_Task to complete_: Word-for-word transcription: reproduce all of the data, but not the pictures.

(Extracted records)
/---
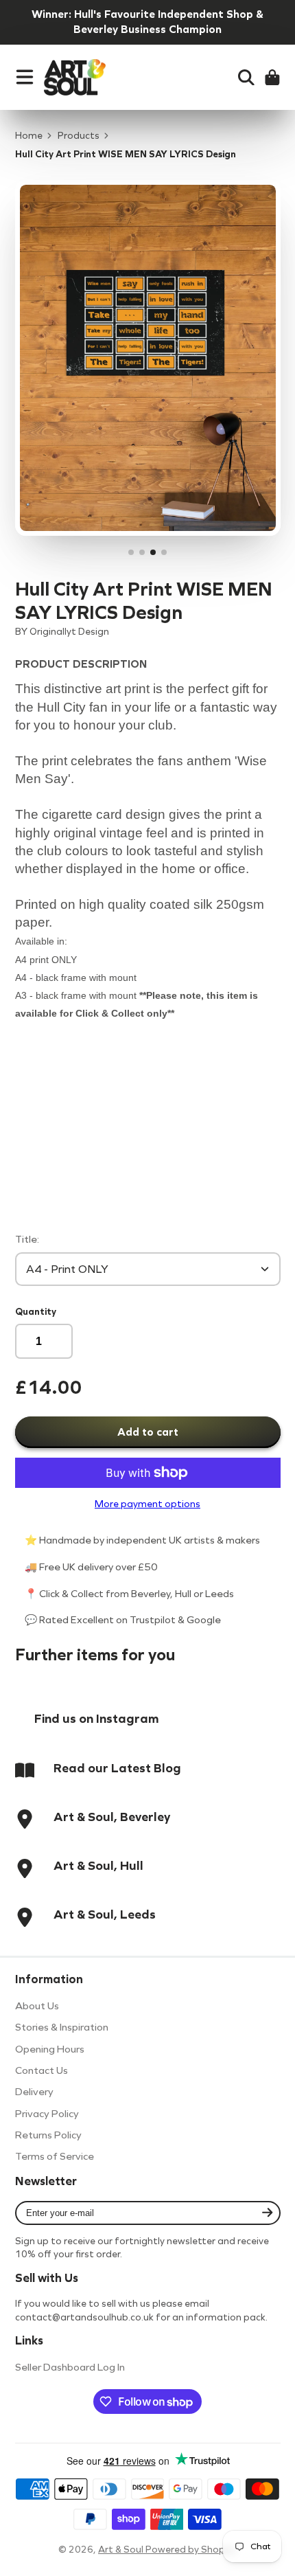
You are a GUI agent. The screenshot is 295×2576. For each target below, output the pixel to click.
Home (29, 136)
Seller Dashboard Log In (70, 2367)
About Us (37, 2006)
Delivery (34, 2092)
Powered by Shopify (191, 2549)
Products (78, 136)
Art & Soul (121, 2549)
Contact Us (41, 2070)
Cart (272, 77)
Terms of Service (54, 2156)
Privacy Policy (47, 2114)
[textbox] (148, 1117)
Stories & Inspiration (61, 2027)
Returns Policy (48, 2135)
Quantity (35, 1312)
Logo (75, 77)
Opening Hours (49, 2049)
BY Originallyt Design (62, 631)
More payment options (147, 1504)
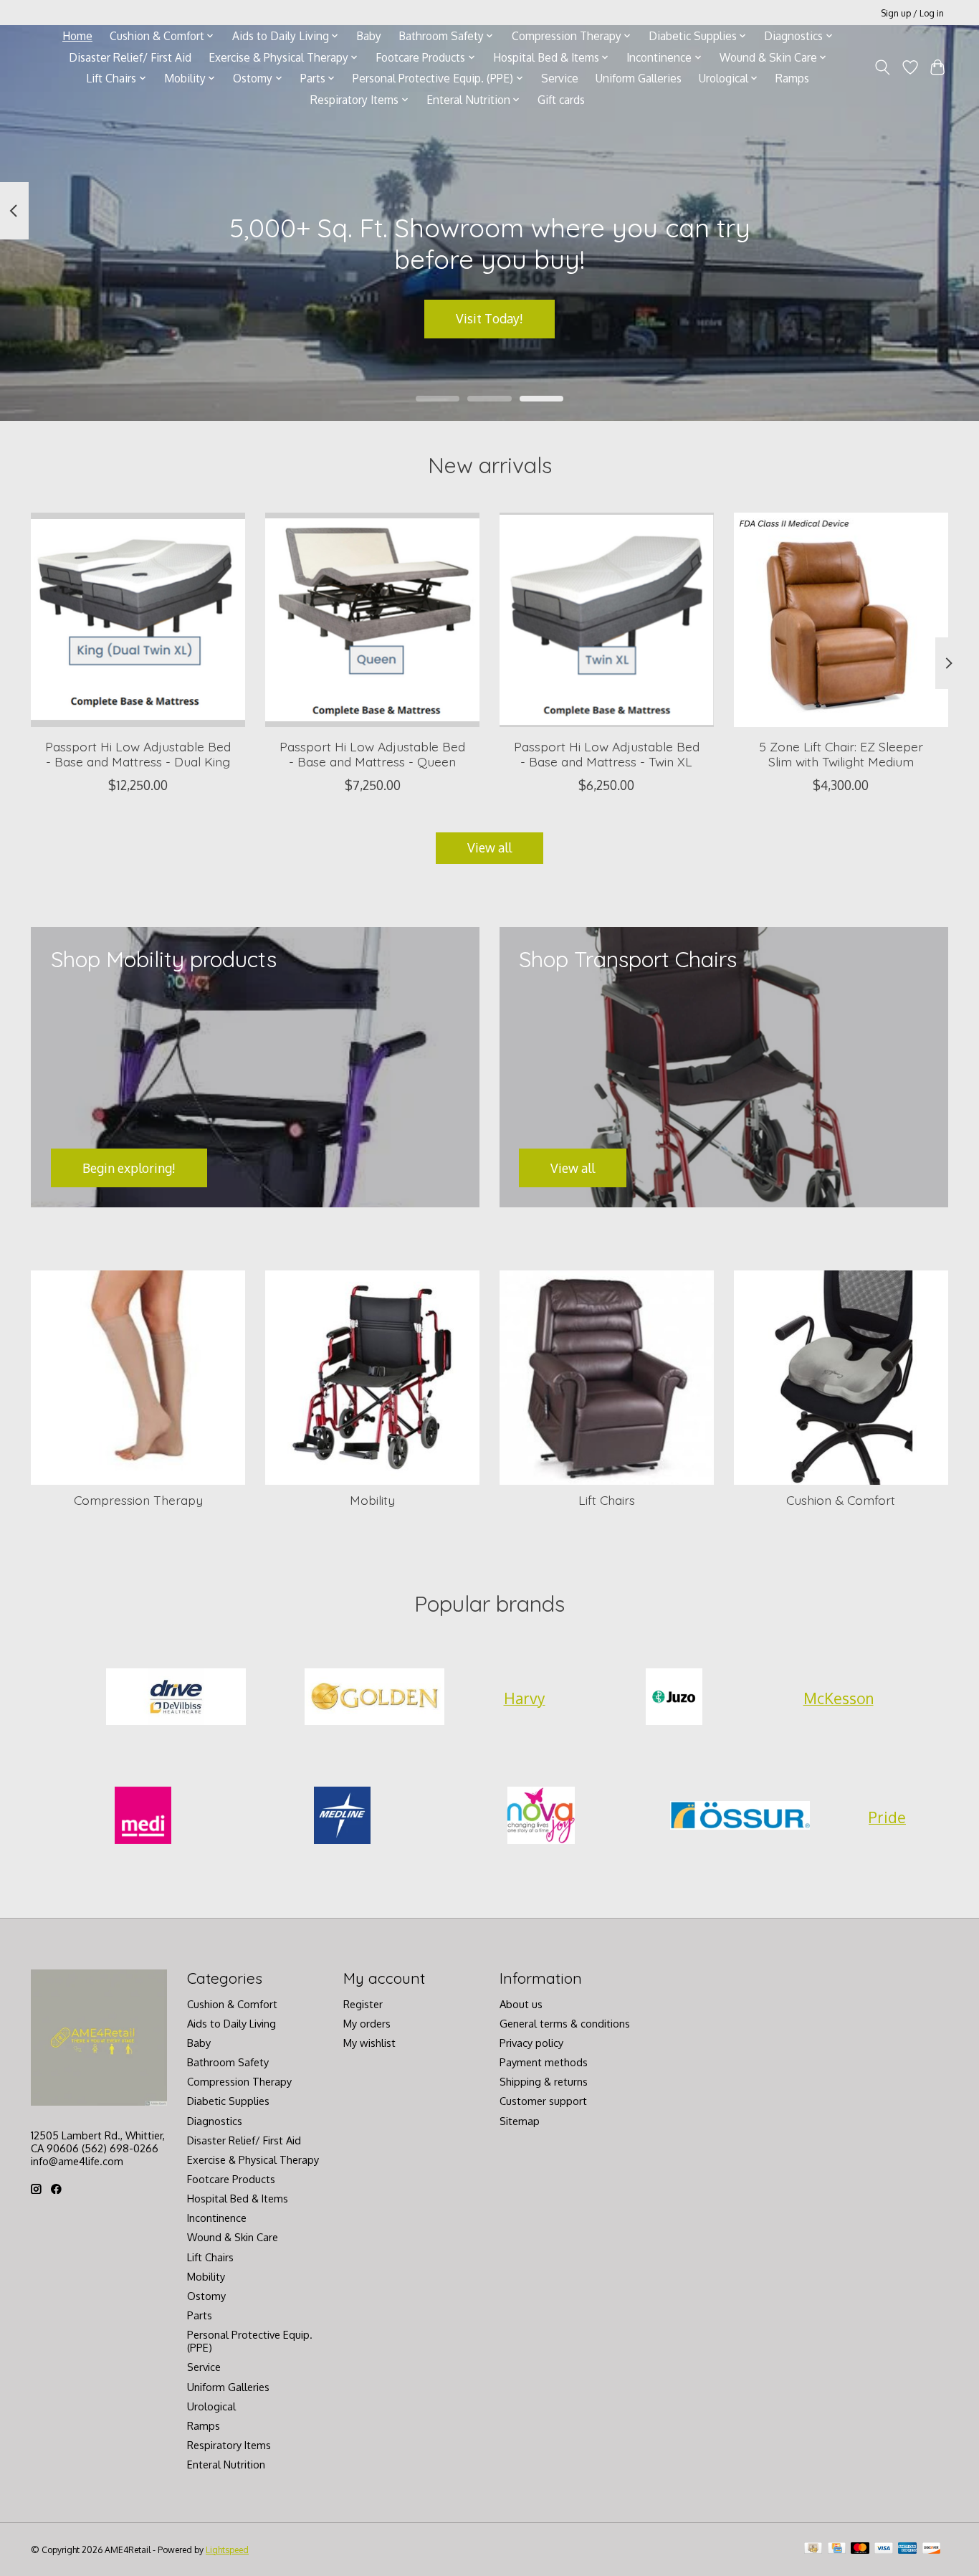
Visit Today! (489, 318)
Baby (368, 36)
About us (521, 2003)
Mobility (372, 1500)
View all (489, 847)
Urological (211, 2406)
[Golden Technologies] (374, 1697)
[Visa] (883, 2549)
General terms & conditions (565, 2023)
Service (559, 78)
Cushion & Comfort (840, 1500)
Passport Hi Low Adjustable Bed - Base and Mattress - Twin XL (606, 753)
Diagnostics (214, 2120)
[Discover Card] (931, 2549)
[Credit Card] (837, 2549)
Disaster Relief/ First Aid (130, 57)
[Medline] (341, 1816)
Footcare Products (231, 2178)
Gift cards (561, 99)
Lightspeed (227, 2549)
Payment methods (544, 2061)
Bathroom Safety (228, 2061)
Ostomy (206, 2295)
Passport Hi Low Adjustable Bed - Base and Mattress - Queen (372, 753)
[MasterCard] (860, 2549)
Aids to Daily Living (231, 2023)
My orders (367, 2023)
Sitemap (520, 2120)
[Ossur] (739, 1816)
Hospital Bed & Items (237, 2198)
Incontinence (217, 2217)
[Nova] (541, 1816)
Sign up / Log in (912, 13)
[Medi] (143, 1816)
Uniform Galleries (639, 78)
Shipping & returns (544, 2081)
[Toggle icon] (882, 67)
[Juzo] (674, 1697)
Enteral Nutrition (226, 2464)
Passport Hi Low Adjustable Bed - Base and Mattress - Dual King (138, 753)
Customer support (543, 2100)
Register (363, 2003)
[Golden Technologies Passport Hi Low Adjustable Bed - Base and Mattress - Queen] (372, 620)
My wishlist (369, 2042)
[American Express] (907, 2549)
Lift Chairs (606, 1500)
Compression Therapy (138, 1500)
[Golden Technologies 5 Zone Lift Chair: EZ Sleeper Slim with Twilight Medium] (841, 620)
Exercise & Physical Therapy (253, 2159)
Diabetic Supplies (228, 2100)
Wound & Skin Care (232, 2236)
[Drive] (175, 1697)
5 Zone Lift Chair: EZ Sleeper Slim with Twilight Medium (841, 753)
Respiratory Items (229, 2444)
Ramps (792, 78)
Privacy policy (531, 2042)
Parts (199, 2315)
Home (77, 36)
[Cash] (813, 2549)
\---
_Expected answer_:
You are a GUI agent. The screenshot is 295×2576. For each target below, output the pixel to click.
Home (29, 136)
Seller Dashboard Log In (70, 2367)
About Us (37, 2006)
Delivery (34, 2092)
Powered by Shopify (191, 2549)
Products (78, 136)
Art & Soul (121, 2549)
Contact Us (41, 2070)
Cart (272, 77)
Terms of Service (54, 2156)
Privacy Policy (47, 2114)
[textbox] (148, 1117)
Stories & Inspiration (61, 2027)
Returns Policy (48, 2135)
Quantity (35, 1312)
Logo (75, 77)
Opening Hours (49, 2049)
BY Originallyt Design (62, 631)
More payment options (147, 1504)
Visit Today! (489, 318)
Baby (368, 36)
About us (521, 2003)
Mobility (372, 1500)
View all (489, 847)
Urological (211, 2406)
[Golden Technologies] (374, 1697)
[Visa] (883, 2549)
General terms & conditions (565, 2023)
Service (559, 78)
Cushion & Comfort (840, 1500)
Passport Hi Low Adjustable Bed - Base and Mattress - Twin XL (606, 753)
Diagnostics (214, 2120)
[Discover Card] (931, 2549)
[Credit Card] (837, 2549)
Disaster Relief/ First Aid (130, 57)
[Medline] (341, 1816)
Footcare Products (231, 2178)
Gift cards (561, 99)
Lightspeed (227, 2549)
Payment methods (544, 2061)
Bathroom Safety (228, 2061)
Ostomy (206, 2295)
Passport Hi Low Adjustable Bed - Base and Mattress - Queen (372, 753)
[MasterCard] (860, 2549)
Aids to Daily Living (231, 2023)
My orders (367, 2023)
Sitemap (520, 2120)
[Ossur] (739, 1816)
Hospital Bed & Items (237, 2198)
Incontinence (217, 2217)
[Nova] (541, 1816)
Sign up / Log in (912, 13)
[Medi] (143, 1816)
Uniform Galleries (639, 78)
Shipping & returns (544, 2081)
[Toggle icon] (882, 67)
[Juzo] (674, 1697)
Enteral Nutrition (226, 2464)
Passport Hi Low Adjustable Bed - Base and Mattress - Dual King (138, 753)
Customer support (543, 2100)
Register (363, 2003)
[Golden Technologies Passport Hi Low Adjustable Bed - Base and Mattress - Queen] (372, 620)
My wishlist (369, 2042)
[American Express] (907, 2549)
Lift Chairs (606, 1500)
Compression Therapy (138, 1500)
[Golden Technologies 5 Zone Lift Chair: EZ Sleeper Slim with Twilight Medium] (841, 620)
Exercise & Physical Therapy (253, 2159)
Diabetic Supplies (228, 2100)
Wound & Skin Care (232, 2236)
[Drive] (175, 1697)
5 Zone Lift Chair: EZ Sleeper Slim with Twilight Medium (841, 753)
Respiratory Items (229, 2444)
Ramps (792, 78)
Privacy policy (531, 2042)
Parts (199, 2315)
Home (77, 36)
[Cash] (813, 2549)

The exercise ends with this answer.